Provider network: You will want to make sure that you have access to all the doctors, specialists and other providers that your child may need. The health plan’s provider network should include a wide variety of pediatric providers, including pediatricians, pediatric specialists (pediatric neurologists, pediatric cardiologists, etc.), occupational, speech and physical therapists, pediatric mental health and substance abuse professionals, and pediatric vision and dental care providers. The plan should also include home care services specifically for children. If you want your child to continue to receive care from his or her pediatrician or other specialists you will need to make sure that they are in the plan’s network.

It is also important that the provider network includes a children’s hospital to ensure that you have access to the specialized and unique care that a children’s hospital provides. Some health plans in some states may not have your children’s hospital in their network, so it is important to check before enrolling in a plan.

In addition, you may also want to see if the plan has any out-of-state providers, including children’s hospitals, in its network. The availability of out-of-state providers in the network is especially important if your child requires specialized care from a children’s hospital in another state or if your child attends school in a different state.

You should also understand how much you will need to pay yourself and how much the plan will pay for care from a provider who is not in the plan’s network (“out-of-network” provider). The plan should allow you to see an out-of-network provider for services that in-network providers do not provide. However, the plan may require you to pay more of the costs for that care or have a different deductible for care from an out-of-network provider. In addition, it is important that you are familiar with how the plan approves out-of-network care, as well as referrals to specialists.

Out-of-pocket costs: When choosing your plan you should consider not only the premium costs (the amount you pay each month for insurance), but the amount of money you might expect to pay out-of-pocket when you or your family uses your health insurance to help pay for medical care.

Plans may charge co-payments for services.
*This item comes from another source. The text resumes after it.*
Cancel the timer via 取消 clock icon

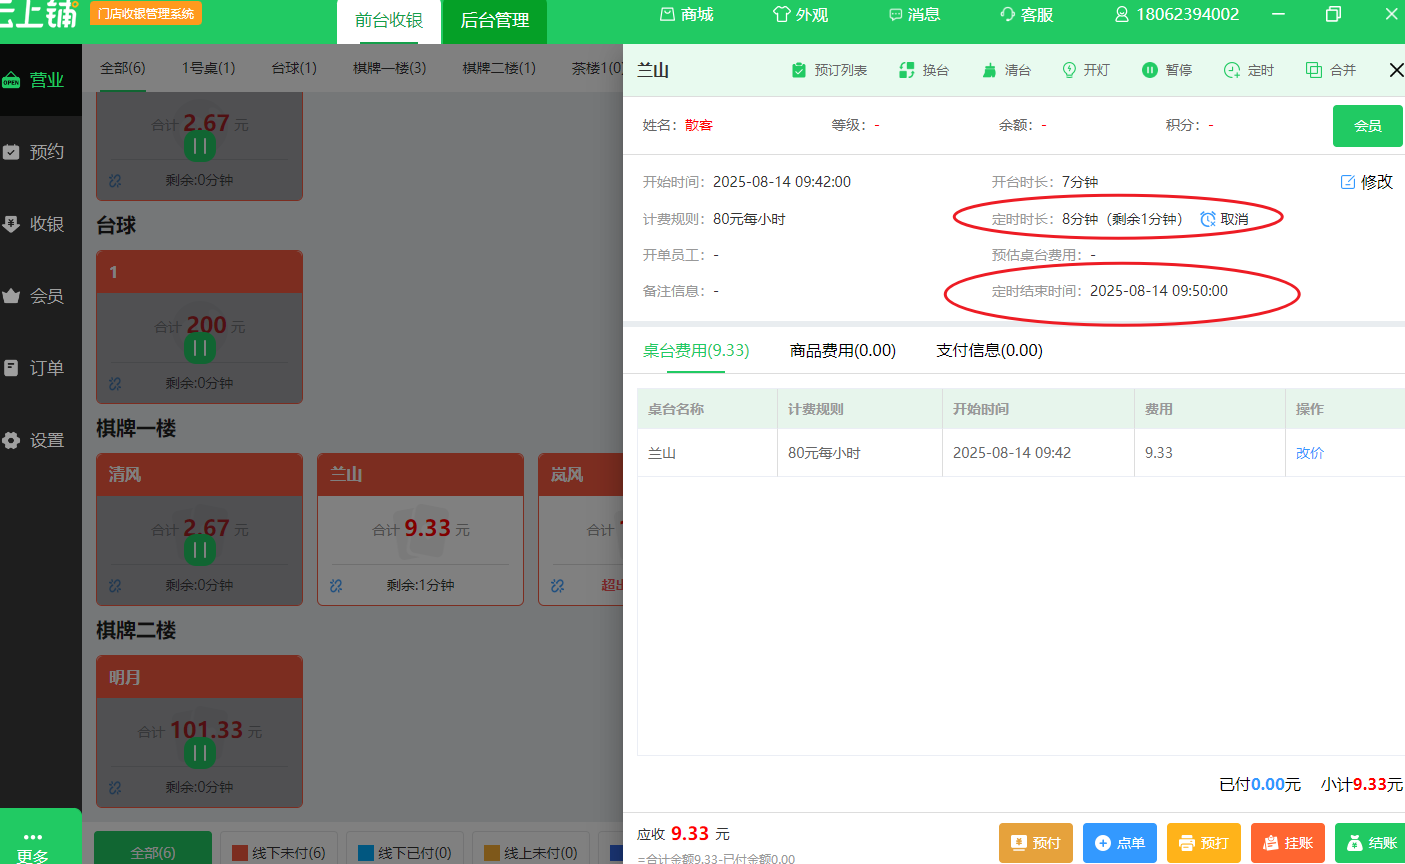[x=1210, y=218]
Co-payments are the amount of money you must pay each time you visit the doctor. You also may be subject to a deductible, which is the total amount you must pay for medical care before the health plan begins to pay for your care.
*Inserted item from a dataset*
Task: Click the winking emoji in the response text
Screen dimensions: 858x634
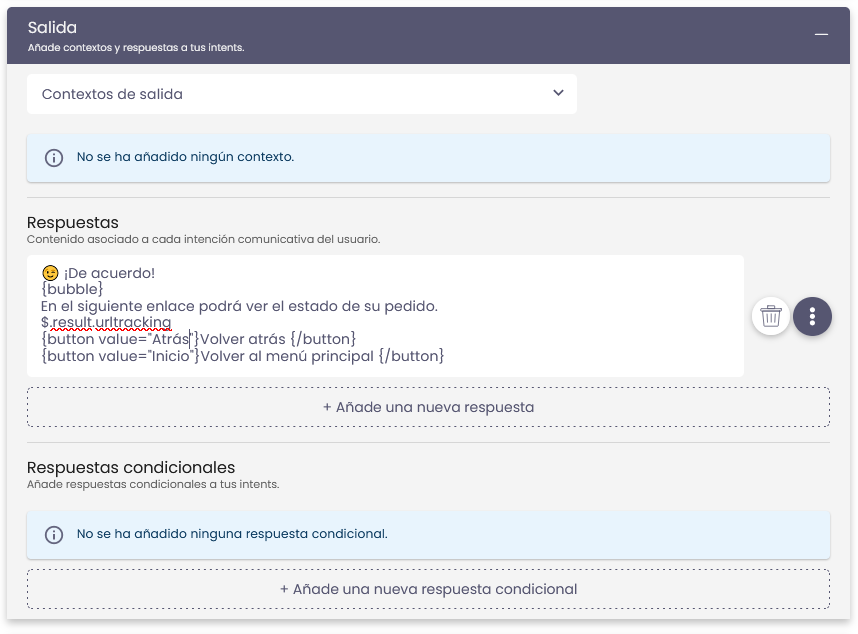Action: point(50,273)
The health insurance Exchange in your state must sell four types of insurance plans that differ by how much of your medical expenses they cover and how much you will likely pay in premiums, co-payments and deductibles. The plans offered through your Exchange will be labeled as Bronze, Silver, Gold or Platinum and you should be able to search for a plan by the level of coverage that you want. You can expect the following levels of coverage in these plans:

o Bronze-level plans cover 60 percent of health care costs, while you pay 40 percent
o Silver-level plans cover 70 percent of health care costs, while you pay 30 percent
o Gold-level plans cover 80 percent of health care costs, while you pay 20 percent
o Platinum-level plans cover 90 percent of health care costs, while you pay 10 percent

As you can see, as you move up each level, you can generally expect to pay less for medical expenses overall. Keep in mind that, sometimes, the monthly premiums may be more expensive for higher level plans, but those plans may also have cheaper copayments and smaller deductibles. You will need to determine which level plan makes the most sense given your family’s health care needs.

Some families with low incomes may be able to get help to pay for their health insurance premiums or out-of-pocket costs. The Exchange will help you determine if you and your family are eligible for this financial assistance.

For some children, Medicaid may be a better option. If your child has special health care needs or a chronic condition, there could be coverage options through Medicaid that better meet your child’s needs. You should check with your state Exchange or your state’s Medicaid office to identify your options.